Available data: Begin

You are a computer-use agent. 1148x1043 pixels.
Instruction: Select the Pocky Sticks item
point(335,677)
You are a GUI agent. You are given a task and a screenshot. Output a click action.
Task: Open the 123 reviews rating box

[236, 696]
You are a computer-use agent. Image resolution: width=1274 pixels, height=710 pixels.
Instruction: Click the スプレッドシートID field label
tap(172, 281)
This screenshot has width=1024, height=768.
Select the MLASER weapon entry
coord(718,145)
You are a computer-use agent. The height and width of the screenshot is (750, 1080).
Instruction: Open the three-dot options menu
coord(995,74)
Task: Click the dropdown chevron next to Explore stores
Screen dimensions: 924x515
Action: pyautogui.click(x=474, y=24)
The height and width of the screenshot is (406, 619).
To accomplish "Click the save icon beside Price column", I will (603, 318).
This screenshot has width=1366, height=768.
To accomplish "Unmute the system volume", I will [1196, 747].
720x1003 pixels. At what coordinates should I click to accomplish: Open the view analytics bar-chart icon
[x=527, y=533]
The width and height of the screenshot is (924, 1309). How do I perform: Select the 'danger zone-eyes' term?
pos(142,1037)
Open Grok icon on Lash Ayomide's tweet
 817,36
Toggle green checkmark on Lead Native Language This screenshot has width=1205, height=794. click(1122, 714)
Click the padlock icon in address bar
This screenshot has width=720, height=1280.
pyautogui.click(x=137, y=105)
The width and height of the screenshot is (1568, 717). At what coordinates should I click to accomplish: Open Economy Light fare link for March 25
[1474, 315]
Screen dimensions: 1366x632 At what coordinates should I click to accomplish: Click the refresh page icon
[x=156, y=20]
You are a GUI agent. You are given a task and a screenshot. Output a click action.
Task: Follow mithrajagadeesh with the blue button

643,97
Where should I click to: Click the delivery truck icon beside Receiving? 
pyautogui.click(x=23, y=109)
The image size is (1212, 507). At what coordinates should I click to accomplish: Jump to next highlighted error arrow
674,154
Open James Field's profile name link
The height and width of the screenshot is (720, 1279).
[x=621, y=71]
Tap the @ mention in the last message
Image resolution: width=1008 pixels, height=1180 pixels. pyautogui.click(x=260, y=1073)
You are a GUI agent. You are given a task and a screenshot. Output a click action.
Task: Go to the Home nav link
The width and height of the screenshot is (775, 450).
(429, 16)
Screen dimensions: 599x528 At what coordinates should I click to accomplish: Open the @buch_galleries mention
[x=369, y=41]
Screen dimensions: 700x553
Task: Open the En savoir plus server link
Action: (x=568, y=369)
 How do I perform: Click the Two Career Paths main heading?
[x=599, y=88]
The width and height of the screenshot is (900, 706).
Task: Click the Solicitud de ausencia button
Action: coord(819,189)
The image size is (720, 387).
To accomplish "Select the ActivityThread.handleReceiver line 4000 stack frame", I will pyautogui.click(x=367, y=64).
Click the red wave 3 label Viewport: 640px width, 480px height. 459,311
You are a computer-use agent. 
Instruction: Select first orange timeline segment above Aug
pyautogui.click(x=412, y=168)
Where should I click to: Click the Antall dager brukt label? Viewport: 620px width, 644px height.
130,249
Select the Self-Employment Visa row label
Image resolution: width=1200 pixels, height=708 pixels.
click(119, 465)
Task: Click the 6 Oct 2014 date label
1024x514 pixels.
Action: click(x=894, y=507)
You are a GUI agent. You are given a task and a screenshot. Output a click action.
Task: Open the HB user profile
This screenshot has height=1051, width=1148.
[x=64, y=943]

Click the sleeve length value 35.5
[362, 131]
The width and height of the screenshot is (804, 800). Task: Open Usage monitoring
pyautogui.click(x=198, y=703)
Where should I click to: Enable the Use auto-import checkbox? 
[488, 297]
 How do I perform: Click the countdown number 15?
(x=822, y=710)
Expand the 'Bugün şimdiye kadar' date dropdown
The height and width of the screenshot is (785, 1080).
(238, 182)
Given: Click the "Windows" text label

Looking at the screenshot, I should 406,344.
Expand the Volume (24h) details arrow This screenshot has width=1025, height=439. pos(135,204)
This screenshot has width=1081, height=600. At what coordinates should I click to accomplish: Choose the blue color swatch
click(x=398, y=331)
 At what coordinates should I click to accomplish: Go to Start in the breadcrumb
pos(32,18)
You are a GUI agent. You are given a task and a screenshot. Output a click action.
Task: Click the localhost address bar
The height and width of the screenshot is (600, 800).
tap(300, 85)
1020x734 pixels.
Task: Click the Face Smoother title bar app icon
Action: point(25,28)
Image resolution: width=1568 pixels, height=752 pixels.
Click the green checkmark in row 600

Available data: End

§ What is expected
The lines holding the word "Expand" are the answer. Pull them out of the records and copy them.

§ Final answer
Expand the 'Bugün şimdiye kadar' date dropdown
Expand the Volume (24h) details arrow This screenshot has width=1025, height=439. pos(135,204)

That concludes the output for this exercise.